Hello and welcome to our live rolling blog from stage two at the Tour de France, the 183.5km run from Perros-Guirec to Mûr-de-Bretagne.
Sunday morning and I’m falling
I’ve got a feeling I don’t want to know
Early dawning, Sunday morning
It’s all the streets you crossed, not so long ago
One suspects that when Lou Reed and John Cale wrote Sunday Morning, the opening song of the seminal 1967 Velvet Underground & Nico album they had not considered its third verse used as the introduction to a Tour de France live blog. However, here we are – or there they, the riders, are – licking their wounds following a chaotic opening stage that led to four riders abandoning the race.
Following an act of stupidity from a roadside spectator who managed to earn themselves their 15 minutes of fame, and a stroke of bad luck that led to the day’s second mass pile-up which caused most damage, both to the physical wellbeing and to the hopes and dreams of numerous riders, including a handful of general classification hopes. When many of the riders woke today – if at all they managed to get much sleep as they writhed in pain, bedsheets, no doubt, sticking to their weeping bodies – they will feel shellshocked. It may take some time, days even, for the impact of those crashes to become apparent.
Anyway, not too much time to ponder. The Tour waits for nobody, as the peloton ploughs on towards Paris – only another 3,216.6km to go – starting with another tough looking day on the unforgiving roads of Brittany. Before we have a look at today’s stage, though, let’s remind ourselves about the standings in the top classifications.

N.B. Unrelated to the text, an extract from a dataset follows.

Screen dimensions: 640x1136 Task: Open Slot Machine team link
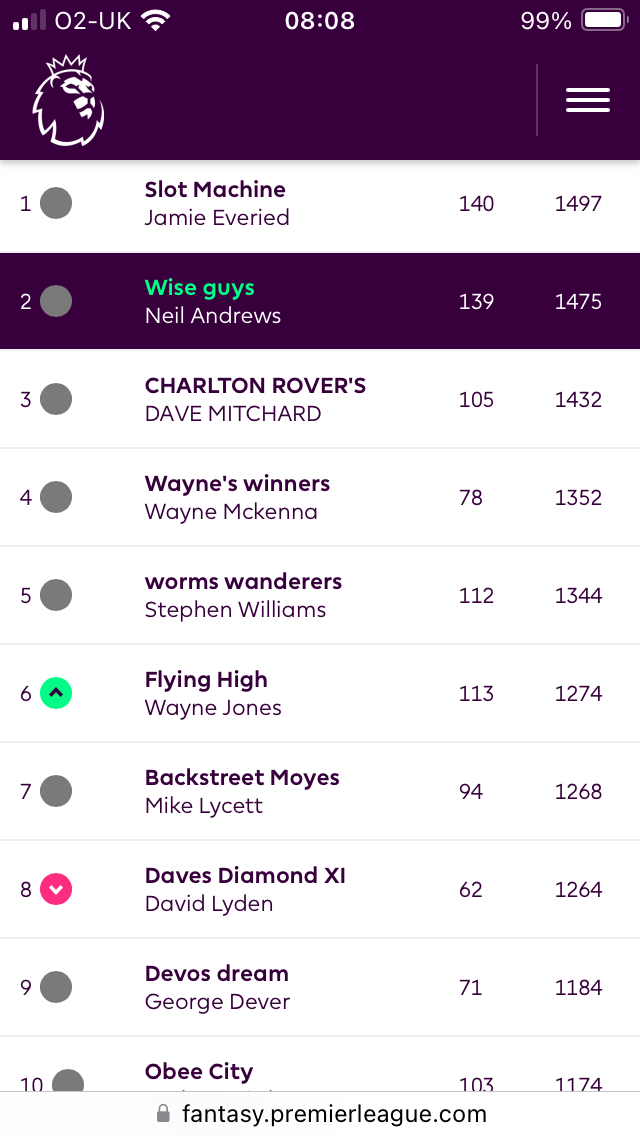click(215, 189)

Having won the opening stage Julian Alaphilippe (Deceuninck-Quick Step) took the first maillot jaune to become the first Frenchman rider to wear the leader’s yellow jersey in three successive Tours since Bernard Hinault completed the feat in 1986.

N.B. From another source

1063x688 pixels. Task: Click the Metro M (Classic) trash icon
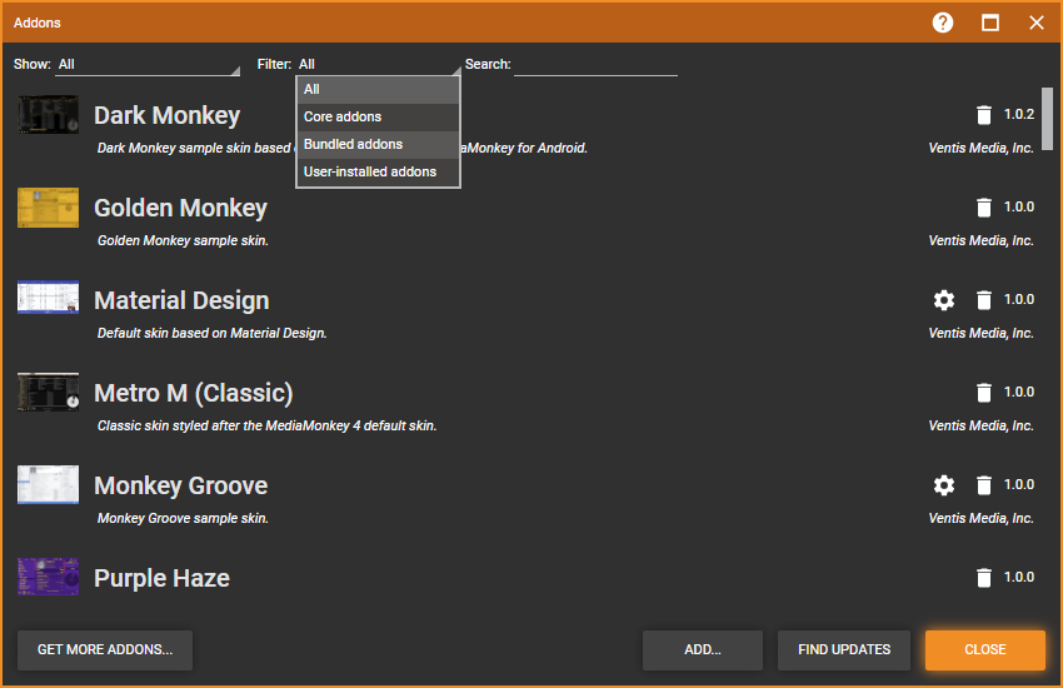pos(984,392)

Having scooped up 50 points with the stage win, Alaphilippe also took the maillot vert, the green jersey, although Michael Matthews (BikeExchange), who won the points classification competition back in 2017, will wear that on behalf of the Frenchman today.
Ide Schelling (Bora-Hansgrohe), meanwhile, will be dressed in the maillot à pois, or the polka dot jersey, after the Dutchman cleverly clipped off the front of yesterday’s breakaway to ensure he took maximum points on top of two categorised climbs to make him the early leader in the mountains classification.
Defending champion Tadej Pogacar (UAE Team Emirates), who is sixth on general classification trailing fellow Slovenian Primoz Roglic (Jumbo-Visma) by four seconds, tops the young rider classification and will wear the maillot blanc during today’s stage.